Romney spins his Bain career as shared loss with those whose jobs he destroyed

Mitt Romney articulates a fantasy version his career at Bain Capital in an interview with Josh Tyrangiel for Bloomberg Businessweek (Exclusive Romney Interview: On Humility and Tax Returns 08/09/2012):

Great executives often say that early failure is essential to their eventual success. Aside from not winning a Senate seat in 1994, your record seems almost unblemished. Have you ever massively, embarrassingly failed at anything?

Well, I can say that the investments we made at Bain Capital did not all succeed. There were occasions when after long study and analysis, we concluded that the idea was good, that the management team was the right team. We invested in the business with hopes that it would grow and be successful, and despite our best preparation, we were disappointed with the result. And those results being typically: You lose your money and people can lose jobs. That’s always devastating. And I learned that not every business will be successful, even those that have been carefully selected and thoroughly evaluated.
But that's the thing about Bain's leveraged buyout (private equity) business: the acquirer can arrange to make money even when the acquired business goes under. Which is why LBO deals are often more financial shenanigans than constructive investment.

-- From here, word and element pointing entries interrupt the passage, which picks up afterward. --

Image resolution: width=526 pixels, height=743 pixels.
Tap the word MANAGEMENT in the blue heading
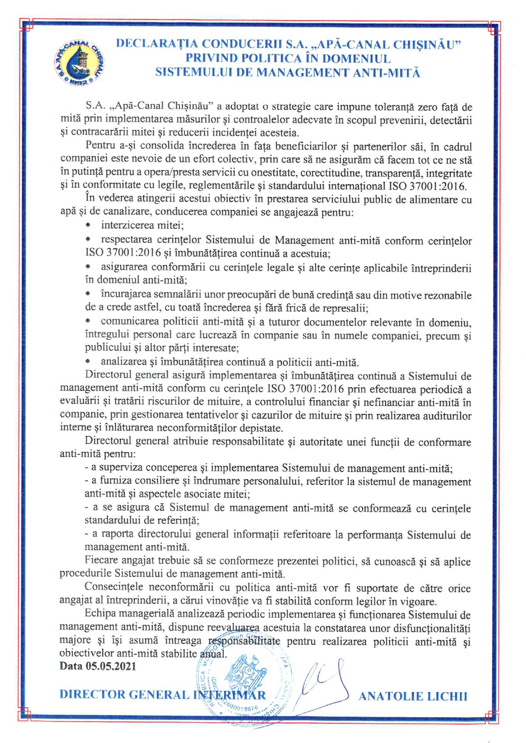tap(302, 72)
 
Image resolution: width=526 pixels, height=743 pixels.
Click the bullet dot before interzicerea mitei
tap(88, 225)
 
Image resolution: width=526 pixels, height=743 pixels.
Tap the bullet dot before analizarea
tap(88, 362)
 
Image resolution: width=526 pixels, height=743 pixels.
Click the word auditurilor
tap(448, 416)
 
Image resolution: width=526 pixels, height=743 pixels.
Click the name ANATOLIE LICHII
tap(413, 696)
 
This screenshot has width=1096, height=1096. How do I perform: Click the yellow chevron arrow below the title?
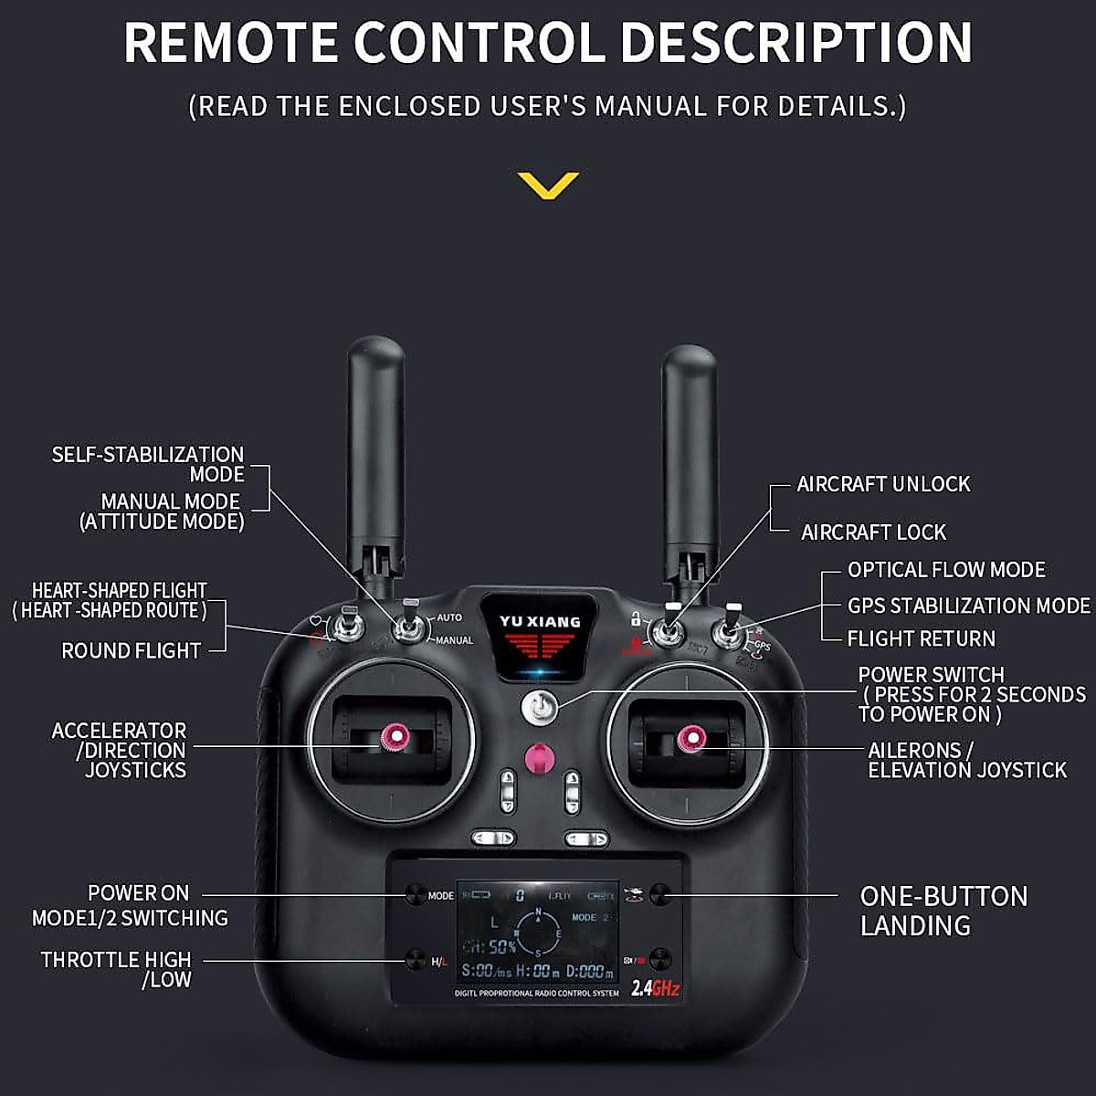(548, 184)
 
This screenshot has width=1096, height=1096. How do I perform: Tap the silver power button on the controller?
(540, 707)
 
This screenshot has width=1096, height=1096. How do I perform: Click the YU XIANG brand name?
(540, 622)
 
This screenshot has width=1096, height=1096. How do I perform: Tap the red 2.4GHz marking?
(655, 987)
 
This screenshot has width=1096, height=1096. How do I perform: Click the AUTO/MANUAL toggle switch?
(409, 627)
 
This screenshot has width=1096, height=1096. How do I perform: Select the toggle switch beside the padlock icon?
(669, 630)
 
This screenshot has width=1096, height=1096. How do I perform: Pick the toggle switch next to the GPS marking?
(729, 632)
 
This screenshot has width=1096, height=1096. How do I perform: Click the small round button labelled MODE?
(416, 894)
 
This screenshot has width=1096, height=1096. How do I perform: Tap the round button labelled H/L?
(416, 960)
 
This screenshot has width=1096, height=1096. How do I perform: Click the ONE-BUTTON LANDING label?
(943, 911)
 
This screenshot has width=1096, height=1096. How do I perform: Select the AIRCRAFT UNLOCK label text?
(883, 484)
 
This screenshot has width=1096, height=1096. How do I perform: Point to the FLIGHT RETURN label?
(921, 638)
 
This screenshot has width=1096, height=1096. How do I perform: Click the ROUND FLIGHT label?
(131, 651)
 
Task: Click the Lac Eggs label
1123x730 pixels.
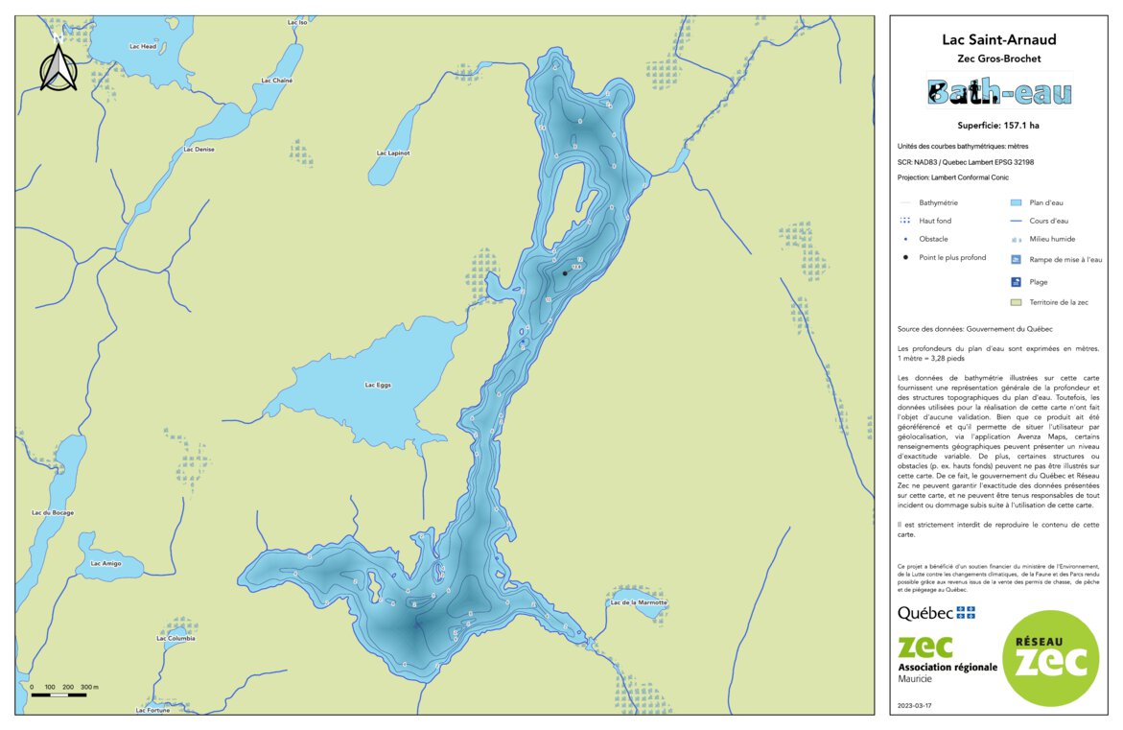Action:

Cenk Uygur explains how this works and how the tax system is rigged to encourage it in How you can stop paying so much in taxes -- just like Mitt Romney 08/10/12. The segment begins with a fraudulent tax-avoidance scheme that an Obama commercial had accurately connected Romney with:

Here's another segment from The Young Turks online show that also deals with the tax-avoidance scheme raised by the Obama ad, Mitt Romney 'Son Of Boss' Ad 08/10/2012:

Tyrangiel says in one question, "you’ve promised not to cut defense or Social Security." Is Romney really committed to opposing cuts in Social Security benefits? That would have been a question worth pursuing. Romney doesn't mention Social Security in the interview.

The last segment of interview is intriguing. It sounds to me like the magazine wanted to communicate that Romney was being an arrogant twit by not wanting to even stay for the full interview time to which he had agreed. And Tyrangiel does ask him about those annoying tax returns, letting Romney once again make clear that the mob doesn't need to know about them:

Speaking of small business ...

I’ve got to leave and go to work here ...

[Romney adviser informs the governor that the campaign had agreed to a longer interview.]

Ask one question. But I’m holding up traffic in Chicago trying to—I’ve got the Secret Service and all the press and we’re stopped in front of a place of business. So shoot.

Let’s frame the issue around your tax returns in a slightly different way. If you’re an investor and you’re looking at a company, and that company says that its great strength is wise management and fiscal know-how, wouldn’t you want to see the previous, say, five years’ worth of its financials?

I'm not a business. We have a process in this country, which was established by law, which provides for the transparency which candidates are required to meet. I have met with that requirement with full financial disclosure of all my investments, but in addition have provided and will provide a full two years of tax returns. This happens to be exactly the same as with John McCain when he ran for office four years ago. And the Obama team had no difficulty with that circumstance. The difference between then and now is that President Obama has a failed economic record and is trying to find any issue he can to deflect from the failure of his record. Thanks, guys. Goodbye.